Anne-Marie met aussi en garde contre un autre point faible : le plafonnement. « Même si tu possèdes beaucoup d’expérience, si tu n’as qu’une technique, tu es limitée. Ça fait presque douze ans que je suis ici et il me semble que je serais prête à plus de défis… » Elle ajoute aussi que les salaires des techniciens en santé animale sont souvent assez bas. Un aspect qui en a découragé plus d’un dans son entourage.

Malgré tout, elle considère le rôle du technicien en santé animale comme primordial : « Les techniciens, nous sommes la voix de l’animal dont nous nous occupons. Nous faisons le lien entre lui et la personne qui doit intervenir, que ce soit un chercheur ou un vétérinaire. Si je m’occupe d’un animal et que je me rends compte qu’il agit de façon anormale, que ses selles ne sont pas de la bonne couleur, je vais en avertir le vétérinaire. J’ai une relation particulière avec l’animal qu’un vétérinaire va peut-être vivre une fois de temps en temps, mais pas sur une base quotidienne. Pour le chercheur sur le terrain c’est la même chose : c’est le technicien qui doit attraper l’oiseau, le déprendre du filet, le baguer s’il le faut… Nous sommes le “lien”. »

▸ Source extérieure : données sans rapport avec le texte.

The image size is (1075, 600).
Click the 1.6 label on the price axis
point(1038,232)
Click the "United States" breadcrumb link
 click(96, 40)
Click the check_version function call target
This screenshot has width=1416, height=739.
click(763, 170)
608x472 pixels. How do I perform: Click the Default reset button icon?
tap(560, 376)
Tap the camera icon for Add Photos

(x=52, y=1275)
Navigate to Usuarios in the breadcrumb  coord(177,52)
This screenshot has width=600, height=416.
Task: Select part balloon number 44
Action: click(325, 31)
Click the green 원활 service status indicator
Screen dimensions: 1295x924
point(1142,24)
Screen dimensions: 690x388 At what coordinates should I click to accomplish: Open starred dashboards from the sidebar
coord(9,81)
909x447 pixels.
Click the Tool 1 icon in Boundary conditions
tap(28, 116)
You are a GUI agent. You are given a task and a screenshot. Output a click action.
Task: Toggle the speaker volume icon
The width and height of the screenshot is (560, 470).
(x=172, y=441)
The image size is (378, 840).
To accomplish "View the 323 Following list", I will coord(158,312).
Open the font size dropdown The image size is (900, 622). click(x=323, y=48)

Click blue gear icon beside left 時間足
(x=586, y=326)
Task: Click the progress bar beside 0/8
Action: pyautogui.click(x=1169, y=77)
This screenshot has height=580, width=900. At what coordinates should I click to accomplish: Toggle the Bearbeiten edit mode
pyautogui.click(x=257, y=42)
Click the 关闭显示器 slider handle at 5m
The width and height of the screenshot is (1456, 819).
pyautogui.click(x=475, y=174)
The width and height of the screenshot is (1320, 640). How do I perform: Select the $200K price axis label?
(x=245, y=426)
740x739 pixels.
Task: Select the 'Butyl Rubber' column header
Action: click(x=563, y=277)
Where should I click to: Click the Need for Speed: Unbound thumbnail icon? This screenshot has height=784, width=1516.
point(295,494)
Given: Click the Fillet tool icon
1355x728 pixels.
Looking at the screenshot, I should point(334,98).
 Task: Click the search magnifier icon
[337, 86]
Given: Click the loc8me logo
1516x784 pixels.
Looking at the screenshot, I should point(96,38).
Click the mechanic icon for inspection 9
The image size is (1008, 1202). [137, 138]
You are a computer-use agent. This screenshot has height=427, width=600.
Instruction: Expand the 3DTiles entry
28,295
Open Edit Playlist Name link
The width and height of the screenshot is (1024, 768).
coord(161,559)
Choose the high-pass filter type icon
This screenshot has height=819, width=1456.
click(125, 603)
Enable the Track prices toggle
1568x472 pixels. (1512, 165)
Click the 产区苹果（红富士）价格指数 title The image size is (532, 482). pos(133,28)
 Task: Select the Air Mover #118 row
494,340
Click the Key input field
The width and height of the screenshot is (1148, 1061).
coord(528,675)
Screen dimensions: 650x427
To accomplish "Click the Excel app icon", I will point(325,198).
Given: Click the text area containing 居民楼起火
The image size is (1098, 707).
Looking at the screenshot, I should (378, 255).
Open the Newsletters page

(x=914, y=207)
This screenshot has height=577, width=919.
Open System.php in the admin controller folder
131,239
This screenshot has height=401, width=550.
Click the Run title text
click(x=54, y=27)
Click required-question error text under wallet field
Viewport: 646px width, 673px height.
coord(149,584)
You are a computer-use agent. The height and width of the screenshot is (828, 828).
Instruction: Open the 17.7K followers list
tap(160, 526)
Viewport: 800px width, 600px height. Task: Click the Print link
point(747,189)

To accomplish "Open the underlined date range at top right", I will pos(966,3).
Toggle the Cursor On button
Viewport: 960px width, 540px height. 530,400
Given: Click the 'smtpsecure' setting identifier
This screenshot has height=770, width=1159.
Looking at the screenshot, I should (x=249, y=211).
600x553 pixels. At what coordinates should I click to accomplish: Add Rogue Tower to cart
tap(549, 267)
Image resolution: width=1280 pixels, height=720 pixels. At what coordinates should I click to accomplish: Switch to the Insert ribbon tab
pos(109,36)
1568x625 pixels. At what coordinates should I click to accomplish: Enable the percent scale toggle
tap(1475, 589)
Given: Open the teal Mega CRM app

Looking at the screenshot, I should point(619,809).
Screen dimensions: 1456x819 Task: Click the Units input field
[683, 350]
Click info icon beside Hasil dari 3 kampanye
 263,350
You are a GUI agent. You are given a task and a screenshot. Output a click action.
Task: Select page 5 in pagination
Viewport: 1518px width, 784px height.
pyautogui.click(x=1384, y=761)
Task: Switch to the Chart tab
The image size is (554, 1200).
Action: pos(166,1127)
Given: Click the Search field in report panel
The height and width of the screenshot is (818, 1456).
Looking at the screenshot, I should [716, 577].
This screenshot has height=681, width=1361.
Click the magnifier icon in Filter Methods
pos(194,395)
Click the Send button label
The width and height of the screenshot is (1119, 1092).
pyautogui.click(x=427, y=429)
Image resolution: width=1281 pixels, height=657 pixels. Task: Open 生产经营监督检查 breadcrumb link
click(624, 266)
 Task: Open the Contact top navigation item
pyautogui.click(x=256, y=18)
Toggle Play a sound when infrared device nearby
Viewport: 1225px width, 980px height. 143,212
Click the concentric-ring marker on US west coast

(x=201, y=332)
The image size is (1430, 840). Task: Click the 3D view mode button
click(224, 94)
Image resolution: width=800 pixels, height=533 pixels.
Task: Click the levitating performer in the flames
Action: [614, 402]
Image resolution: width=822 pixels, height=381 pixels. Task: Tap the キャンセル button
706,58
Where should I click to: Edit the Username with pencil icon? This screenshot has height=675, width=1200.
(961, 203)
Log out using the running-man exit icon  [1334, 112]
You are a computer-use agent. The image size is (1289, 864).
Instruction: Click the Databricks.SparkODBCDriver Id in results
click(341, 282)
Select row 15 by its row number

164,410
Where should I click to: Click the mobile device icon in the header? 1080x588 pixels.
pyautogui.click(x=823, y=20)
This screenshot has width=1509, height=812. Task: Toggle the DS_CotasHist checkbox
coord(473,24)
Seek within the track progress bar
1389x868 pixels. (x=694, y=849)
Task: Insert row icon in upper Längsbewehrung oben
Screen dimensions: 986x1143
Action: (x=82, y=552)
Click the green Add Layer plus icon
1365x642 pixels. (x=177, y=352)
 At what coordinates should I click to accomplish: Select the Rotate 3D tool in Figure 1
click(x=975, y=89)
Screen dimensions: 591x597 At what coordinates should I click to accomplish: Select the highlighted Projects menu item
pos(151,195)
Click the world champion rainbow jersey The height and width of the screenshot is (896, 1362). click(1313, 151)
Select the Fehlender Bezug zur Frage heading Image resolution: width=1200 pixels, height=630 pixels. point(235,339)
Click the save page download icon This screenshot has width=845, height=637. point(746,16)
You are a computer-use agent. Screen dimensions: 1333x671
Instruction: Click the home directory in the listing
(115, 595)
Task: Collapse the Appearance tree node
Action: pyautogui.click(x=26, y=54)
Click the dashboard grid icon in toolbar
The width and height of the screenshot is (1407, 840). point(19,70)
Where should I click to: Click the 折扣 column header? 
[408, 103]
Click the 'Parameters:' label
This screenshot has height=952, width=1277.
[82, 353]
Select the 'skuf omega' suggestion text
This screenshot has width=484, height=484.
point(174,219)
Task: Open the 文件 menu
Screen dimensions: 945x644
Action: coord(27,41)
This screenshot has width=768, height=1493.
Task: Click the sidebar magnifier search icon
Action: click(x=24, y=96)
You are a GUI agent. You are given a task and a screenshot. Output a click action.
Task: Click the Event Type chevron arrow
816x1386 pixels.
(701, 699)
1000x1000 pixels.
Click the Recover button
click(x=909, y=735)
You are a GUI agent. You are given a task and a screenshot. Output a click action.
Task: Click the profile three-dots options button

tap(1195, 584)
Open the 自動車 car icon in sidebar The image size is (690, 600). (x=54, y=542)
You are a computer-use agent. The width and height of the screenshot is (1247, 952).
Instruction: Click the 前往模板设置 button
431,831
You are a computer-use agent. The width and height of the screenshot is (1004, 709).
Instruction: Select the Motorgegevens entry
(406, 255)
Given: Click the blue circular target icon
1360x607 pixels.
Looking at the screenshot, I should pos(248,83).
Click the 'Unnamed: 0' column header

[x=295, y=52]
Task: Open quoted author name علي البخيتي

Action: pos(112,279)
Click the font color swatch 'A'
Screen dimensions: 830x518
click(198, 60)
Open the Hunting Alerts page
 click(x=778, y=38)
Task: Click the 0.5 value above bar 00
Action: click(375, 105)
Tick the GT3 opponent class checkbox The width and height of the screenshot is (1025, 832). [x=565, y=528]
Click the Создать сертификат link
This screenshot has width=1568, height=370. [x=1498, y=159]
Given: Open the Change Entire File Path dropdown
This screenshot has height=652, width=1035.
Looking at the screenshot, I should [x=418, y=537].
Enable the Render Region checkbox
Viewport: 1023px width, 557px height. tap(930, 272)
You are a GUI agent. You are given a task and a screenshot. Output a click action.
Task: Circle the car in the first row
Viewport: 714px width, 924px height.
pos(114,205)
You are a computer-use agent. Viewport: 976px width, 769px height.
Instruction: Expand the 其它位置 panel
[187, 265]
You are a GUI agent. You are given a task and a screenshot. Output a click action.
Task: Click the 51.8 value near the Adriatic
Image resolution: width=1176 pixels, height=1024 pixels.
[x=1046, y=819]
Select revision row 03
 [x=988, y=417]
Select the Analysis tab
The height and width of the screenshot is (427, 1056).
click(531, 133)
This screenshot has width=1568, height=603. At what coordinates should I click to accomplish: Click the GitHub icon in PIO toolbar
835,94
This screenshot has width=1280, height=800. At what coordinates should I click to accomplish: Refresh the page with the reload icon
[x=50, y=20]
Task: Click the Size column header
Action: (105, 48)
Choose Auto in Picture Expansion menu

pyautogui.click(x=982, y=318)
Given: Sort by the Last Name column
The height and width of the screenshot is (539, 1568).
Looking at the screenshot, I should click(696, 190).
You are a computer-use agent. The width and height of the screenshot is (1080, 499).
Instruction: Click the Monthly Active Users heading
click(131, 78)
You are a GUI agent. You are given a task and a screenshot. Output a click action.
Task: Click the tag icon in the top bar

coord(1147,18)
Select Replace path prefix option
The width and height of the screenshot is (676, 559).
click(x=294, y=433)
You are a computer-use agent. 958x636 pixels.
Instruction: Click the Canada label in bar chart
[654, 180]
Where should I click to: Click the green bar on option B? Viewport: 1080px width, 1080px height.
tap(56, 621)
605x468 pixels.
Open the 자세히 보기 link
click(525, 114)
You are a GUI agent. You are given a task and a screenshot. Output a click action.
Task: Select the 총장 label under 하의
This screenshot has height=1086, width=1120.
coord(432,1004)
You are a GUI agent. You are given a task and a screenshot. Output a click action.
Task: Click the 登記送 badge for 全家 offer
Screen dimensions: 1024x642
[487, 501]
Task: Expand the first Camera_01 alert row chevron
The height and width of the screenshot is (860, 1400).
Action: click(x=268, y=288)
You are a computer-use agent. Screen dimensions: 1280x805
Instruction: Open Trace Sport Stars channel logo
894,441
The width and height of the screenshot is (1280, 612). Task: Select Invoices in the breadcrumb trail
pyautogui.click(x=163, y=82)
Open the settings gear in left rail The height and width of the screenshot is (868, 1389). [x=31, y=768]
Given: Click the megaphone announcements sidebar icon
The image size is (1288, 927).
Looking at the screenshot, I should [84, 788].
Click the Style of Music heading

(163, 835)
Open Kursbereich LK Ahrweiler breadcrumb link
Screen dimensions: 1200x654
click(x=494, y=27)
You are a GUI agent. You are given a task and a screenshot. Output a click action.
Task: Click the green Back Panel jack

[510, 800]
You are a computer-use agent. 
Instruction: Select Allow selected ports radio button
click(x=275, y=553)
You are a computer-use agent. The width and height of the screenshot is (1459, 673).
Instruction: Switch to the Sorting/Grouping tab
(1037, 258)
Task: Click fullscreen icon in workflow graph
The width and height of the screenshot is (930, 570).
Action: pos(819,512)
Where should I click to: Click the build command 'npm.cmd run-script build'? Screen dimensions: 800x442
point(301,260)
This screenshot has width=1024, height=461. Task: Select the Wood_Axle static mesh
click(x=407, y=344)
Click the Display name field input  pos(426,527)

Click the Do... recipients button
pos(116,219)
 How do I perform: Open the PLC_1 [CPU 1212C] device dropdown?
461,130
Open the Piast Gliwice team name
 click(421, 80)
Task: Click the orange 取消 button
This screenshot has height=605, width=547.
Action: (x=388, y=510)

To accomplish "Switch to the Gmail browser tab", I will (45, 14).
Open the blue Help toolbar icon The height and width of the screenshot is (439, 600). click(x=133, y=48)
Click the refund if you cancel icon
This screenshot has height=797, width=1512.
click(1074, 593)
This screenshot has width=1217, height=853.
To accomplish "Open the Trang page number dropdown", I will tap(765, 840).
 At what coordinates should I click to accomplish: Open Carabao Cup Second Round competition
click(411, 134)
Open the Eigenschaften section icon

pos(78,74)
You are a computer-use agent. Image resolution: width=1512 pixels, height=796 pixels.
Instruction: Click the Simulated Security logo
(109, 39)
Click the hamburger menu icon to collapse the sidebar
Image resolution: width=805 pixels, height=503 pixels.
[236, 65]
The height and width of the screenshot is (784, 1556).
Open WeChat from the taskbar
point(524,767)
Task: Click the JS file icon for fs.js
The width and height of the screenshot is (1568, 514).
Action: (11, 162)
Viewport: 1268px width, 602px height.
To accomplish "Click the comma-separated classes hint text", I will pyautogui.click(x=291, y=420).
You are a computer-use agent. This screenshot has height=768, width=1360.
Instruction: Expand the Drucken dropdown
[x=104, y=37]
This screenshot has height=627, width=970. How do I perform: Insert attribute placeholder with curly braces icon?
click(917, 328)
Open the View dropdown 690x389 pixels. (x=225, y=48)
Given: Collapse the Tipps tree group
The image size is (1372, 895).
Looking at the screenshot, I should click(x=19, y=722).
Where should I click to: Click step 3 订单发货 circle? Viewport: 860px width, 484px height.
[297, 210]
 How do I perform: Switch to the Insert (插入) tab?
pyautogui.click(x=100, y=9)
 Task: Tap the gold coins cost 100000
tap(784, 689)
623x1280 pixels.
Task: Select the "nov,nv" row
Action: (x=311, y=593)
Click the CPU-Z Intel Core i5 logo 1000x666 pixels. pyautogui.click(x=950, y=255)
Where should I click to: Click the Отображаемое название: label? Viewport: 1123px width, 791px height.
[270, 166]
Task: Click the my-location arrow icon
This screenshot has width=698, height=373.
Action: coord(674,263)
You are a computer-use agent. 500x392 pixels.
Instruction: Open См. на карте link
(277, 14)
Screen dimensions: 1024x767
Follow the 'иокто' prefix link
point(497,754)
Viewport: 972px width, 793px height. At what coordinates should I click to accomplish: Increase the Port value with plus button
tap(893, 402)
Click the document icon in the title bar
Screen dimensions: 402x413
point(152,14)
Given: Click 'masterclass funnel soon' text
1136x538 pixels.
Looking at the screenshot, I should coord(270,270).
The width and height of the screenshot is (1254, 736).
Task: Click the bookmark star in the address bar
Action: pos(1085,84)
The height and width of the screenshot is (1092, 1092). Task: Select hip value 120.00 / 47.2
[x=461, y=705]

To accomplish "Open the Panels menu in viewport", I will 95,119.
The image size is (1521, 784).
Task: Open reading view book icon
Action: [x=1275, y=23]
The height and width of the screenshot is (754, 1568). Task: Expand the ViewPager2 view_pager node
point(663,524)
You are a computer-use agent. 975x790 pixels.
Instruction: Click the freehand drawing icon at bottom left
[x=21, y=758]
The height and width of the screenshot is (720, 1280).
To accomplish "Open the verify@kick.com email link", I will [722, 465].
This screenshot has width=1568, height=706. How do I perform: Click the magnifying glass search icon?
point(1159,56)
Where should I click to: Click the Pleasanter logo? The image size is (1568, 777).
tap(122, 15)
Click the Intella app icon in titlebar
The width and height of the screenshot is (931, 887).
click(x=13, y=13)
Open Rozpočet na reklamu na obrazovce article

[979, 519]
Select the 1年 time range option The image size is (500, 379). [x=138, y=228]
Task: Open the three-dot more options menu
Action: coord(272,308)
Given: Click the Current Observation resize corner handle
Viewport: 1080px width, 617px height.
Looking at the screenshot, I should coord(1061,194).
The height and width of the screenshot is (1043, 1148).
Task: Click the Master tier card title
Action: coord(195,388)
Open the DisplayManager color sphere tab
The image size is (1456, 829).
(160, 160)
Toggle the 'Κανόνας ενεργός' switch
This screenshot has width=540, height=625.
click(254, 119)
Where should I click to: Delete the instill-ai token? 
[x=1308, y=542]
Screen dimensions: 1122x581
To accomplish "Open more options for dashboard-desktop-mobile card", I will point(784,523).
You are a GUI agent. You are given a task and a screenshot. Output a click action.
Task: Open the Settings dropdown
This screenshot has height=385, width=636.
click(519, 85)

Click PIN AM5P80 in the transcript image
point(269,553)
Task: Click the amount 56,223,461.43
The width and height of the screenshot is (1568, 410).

Le chercheur et les techniciens

Cette vision du technicien est partagée par Michel Delorme, un biologiste spécialiste des chauves-souris qui travaille au Biodôme. « L’observation prend une part très importante dans leur travail », affirme-t-il.

M. Delorme a travaillé récemment avec des techniciens du ministère des Ressources Naturelles et de la Faune, dans le cadre d’un programme de capture de chauves-souris cendrées. Le but était de leur installer des émetteurs sur le dos afin de mieux connaître leurs habitudes de vie. « Les techniciens sont des gens très expérimentés qui nous sont d’une aide précieuse dans notre travail, parce que ce n’est jamais facile de travailler avec la fragilité du vivant », admet-il.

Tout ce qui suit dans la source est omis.